Start of Block
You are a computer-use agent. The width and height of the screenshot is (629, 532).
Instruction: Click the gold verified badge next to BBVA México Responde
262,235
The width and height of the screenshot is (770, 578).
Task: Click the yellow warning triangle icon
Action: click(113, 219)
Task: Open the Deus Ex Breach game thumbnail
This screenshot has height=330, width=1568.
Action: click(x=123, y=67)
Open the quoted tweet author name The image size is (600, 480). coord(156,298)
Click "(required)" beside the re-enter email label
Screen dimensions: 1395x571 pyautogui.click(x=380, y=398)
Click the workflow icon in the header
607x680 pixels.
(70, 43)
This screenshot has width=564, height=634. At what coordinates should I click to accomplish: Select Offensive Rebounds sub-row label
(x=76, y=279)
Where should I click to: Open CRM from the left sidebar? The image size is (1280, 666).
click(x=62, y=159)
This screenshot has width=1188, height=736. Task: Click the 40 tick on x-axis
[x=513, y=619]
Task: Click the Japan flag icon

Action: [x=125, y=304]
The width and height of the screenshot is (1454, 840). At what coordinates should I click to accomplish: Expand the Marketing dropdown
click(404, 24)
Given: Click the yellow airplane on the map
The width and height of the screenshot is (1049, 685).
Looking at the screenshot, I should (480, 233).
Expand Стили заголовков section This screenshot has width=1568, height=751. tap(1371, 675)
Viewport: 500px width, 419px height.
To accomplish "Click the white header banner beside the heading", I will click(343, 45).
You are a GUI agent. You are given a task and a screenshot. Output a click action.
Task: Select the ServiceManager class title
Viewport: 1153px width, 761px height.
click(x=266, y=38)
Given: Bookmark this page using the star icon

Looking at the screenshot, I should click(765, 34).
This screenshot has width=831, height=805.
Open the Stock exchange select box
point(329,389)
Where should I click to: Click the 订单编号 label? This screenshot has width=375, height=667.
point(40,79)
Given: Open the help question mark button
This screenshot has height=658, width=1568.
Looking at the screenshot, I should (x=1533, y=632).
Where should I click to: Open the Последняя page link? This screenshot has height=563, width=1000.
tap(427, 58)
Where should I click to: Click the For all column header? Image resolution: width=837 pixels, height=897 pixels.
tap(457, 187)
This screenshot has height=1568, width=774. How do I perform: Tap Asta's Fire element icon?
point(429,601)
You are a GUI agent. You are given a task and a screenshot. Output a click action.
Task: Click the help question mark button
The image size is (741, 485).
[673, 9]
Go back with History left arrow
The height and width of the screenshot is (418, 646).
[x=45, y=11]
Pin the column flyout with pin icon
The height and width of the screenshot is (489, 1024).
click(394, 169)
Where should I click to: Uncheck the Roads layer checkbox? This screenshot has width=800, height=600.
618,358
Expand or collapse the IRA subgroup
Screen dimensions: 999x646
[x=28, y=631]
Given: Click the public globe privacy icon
End of Block
> **ACTION ITEM**
Return all lines from the material that contain "help".

> **SOLVED EXERCISE**
Given: Open the help question mark button
Task: Click the help question mark button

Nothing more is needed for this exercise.